[[ DATASET EXCERPTS, beginning ]]

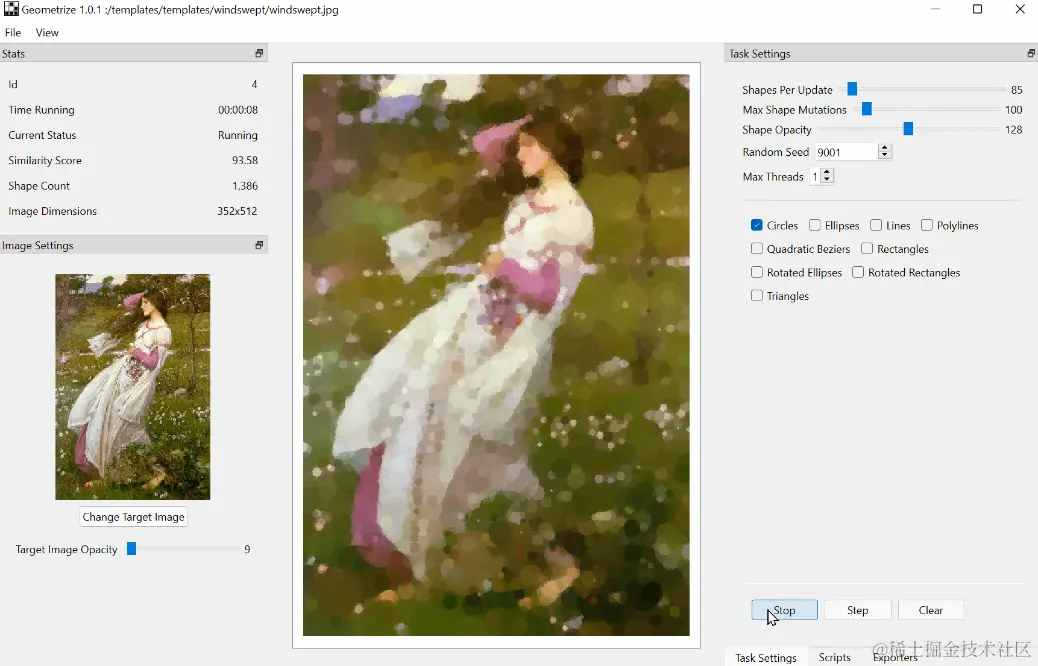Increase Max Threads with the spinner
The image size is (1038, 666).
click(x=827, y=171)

[[ DATASET EXCERPTS, end ]]
[[ DATASET EXCERPTS, beginning ]]

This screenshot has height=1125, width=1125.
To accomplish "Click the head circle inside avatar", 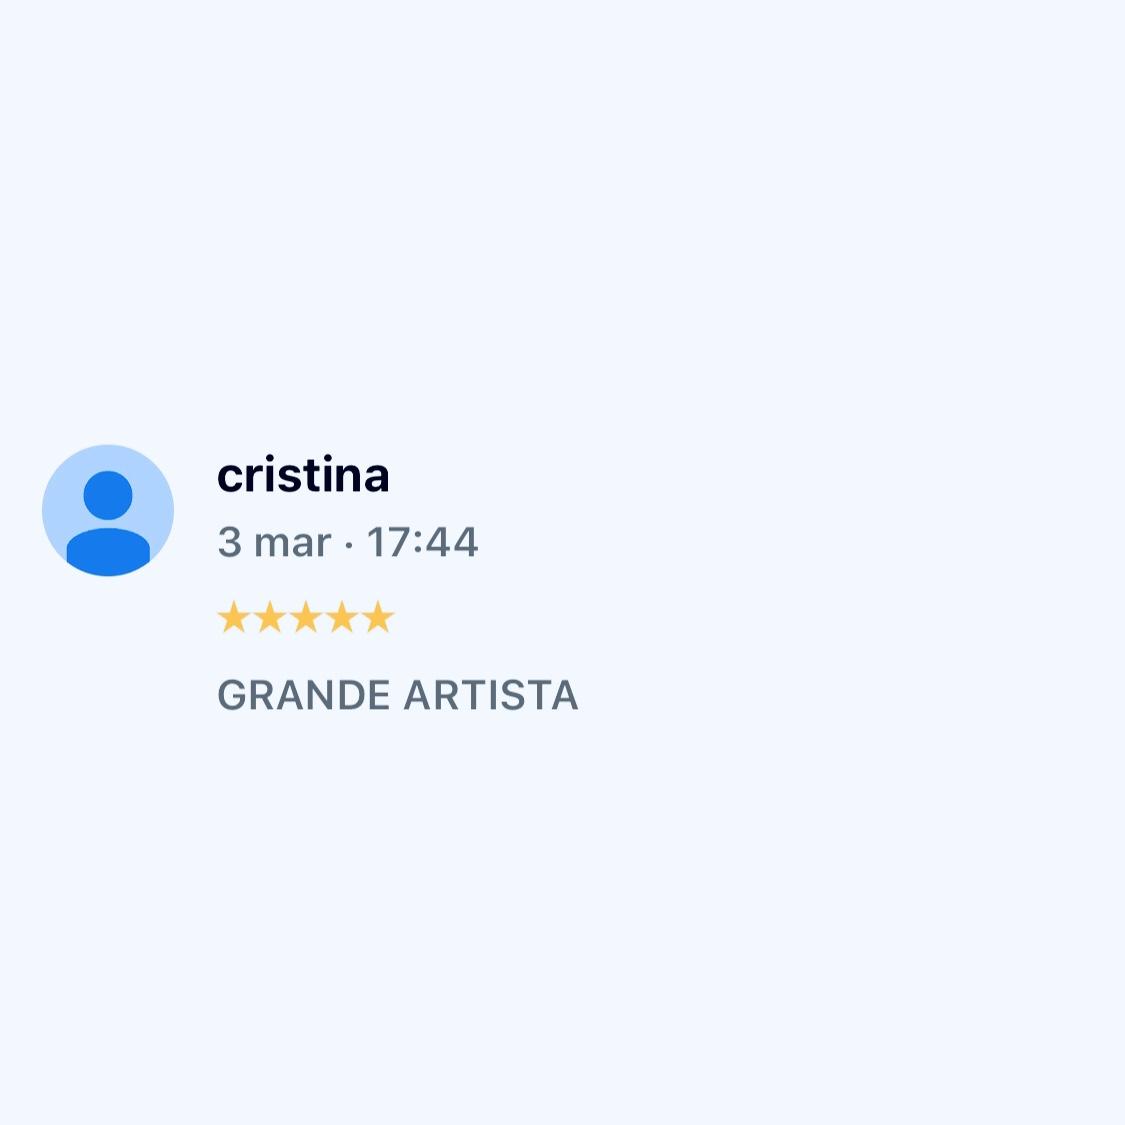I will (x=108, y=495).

[[ DATASET EXCERPTS, end ]]
[[ DATASET EXCERPTS, beginning ]]

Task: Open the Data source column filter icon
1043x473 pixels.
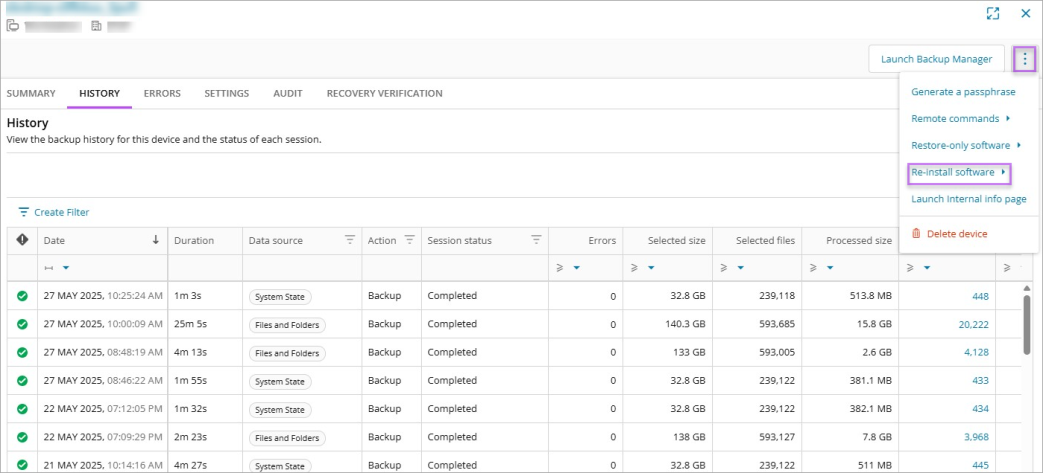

[[ DATASET EXCERPTS, end ]]

▸ EXERCISE INSTRUCTIONS
Retype only the stretch of lines above starting at the one with "Task: Open the Data source column filter icon" and stopping at the one with "1043x473 pixels.", exactly as written, with both kept.

▸ RESULT OF THE EXERCISE
Task: Open the Data source column filter icon
1043x473 pixels.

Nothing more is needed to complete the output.